Can you edit the records below so that "width and height" becomes "size" wherever it appears, with everything else unchanged? Omit the pictures from your answer.
━━━━━━━━━━━━━━━━
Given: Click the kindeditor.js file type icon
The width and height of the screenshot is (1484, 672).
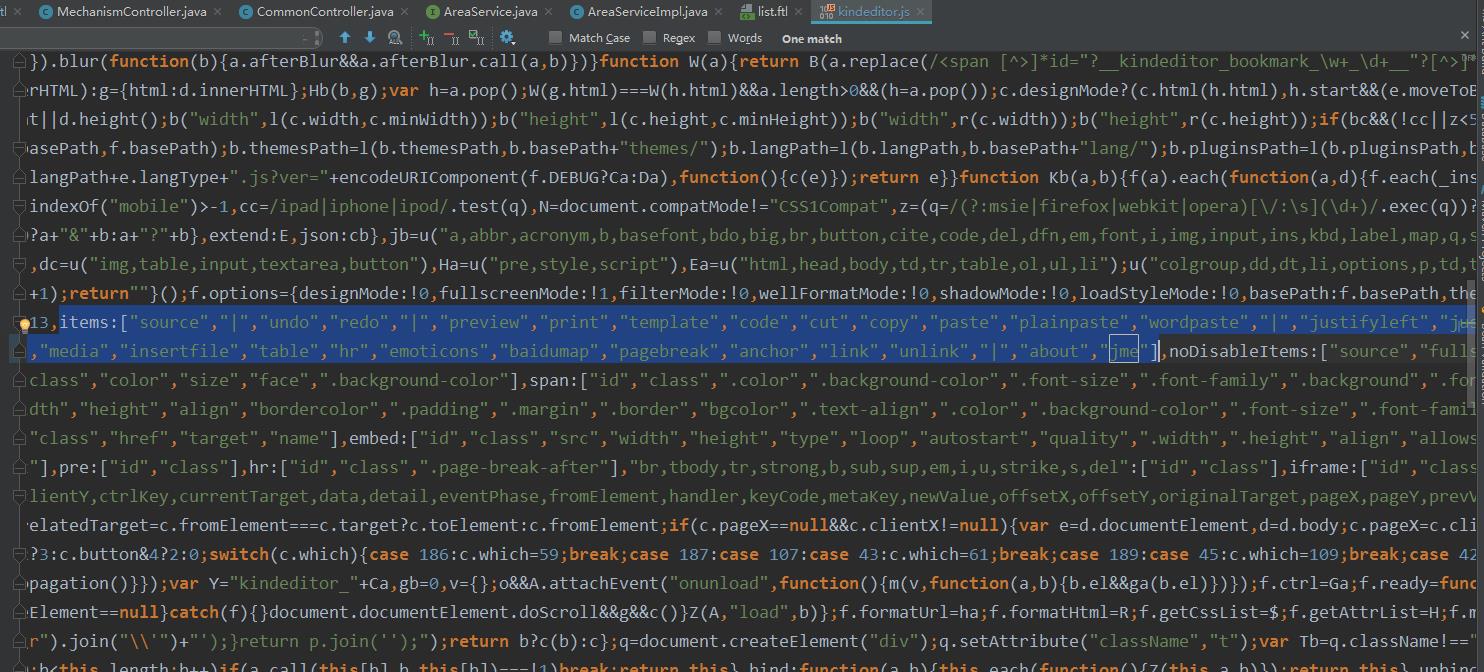Looking at the screenshot, I should [827, 11].
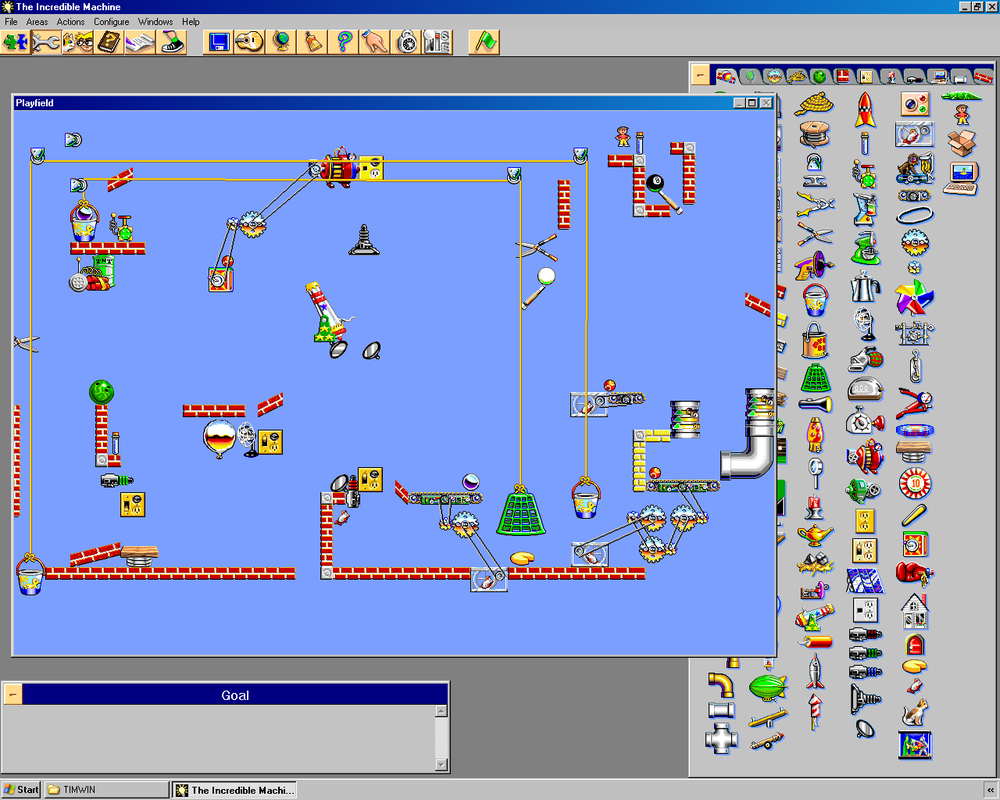The image size is (1000, 800).
Task: Click the green flag start button
Action: [x=484, y=42]
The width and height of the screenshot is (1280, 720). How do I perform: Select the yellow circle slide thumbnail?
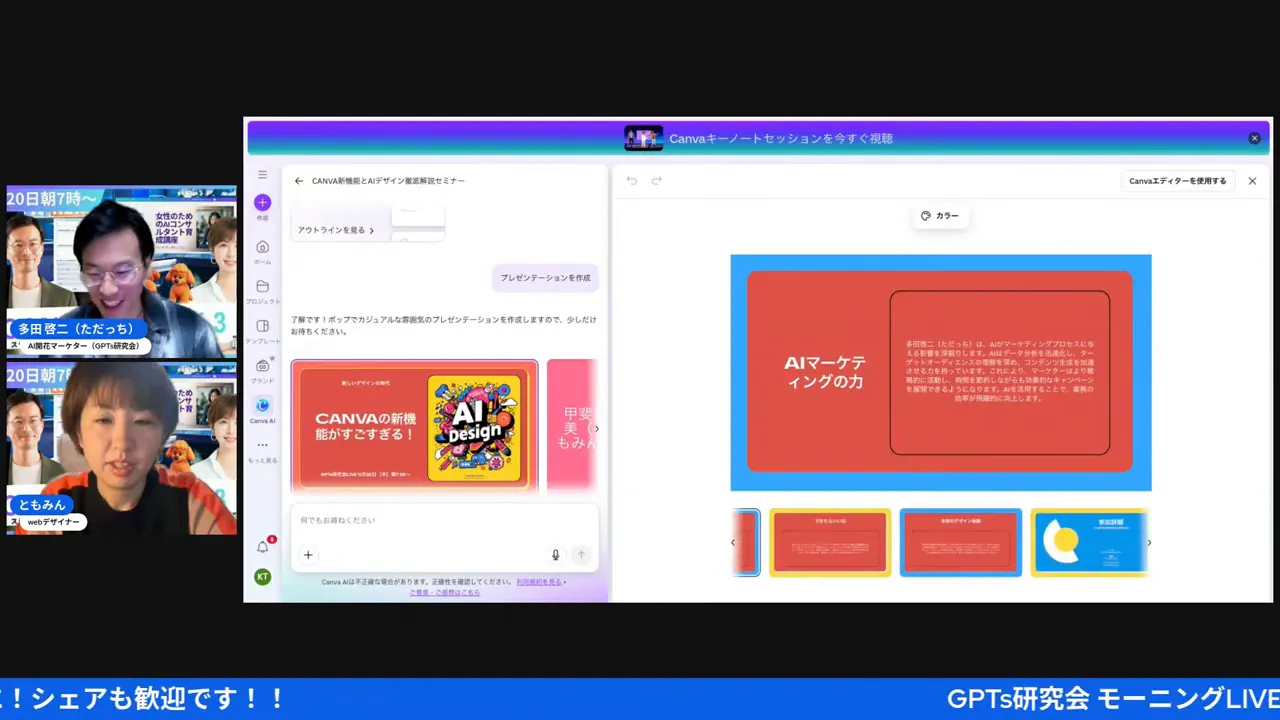tap(1089, 542)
━━━━━━━━━━━━━━━━
Worked solution:
Given: Click the kindeditor.js file type icon
The size of the screenshot is (1484, 672).
Looking at the screenshot, I should [827, 11].
The image size is (1000, 800).
Task: Click the green flag start button
Action: [x=484, y=42]
The size of the screenshot is (1280, 720). How do I perform: Select the yellow circle slide thumbnail?
tap(1089, 542)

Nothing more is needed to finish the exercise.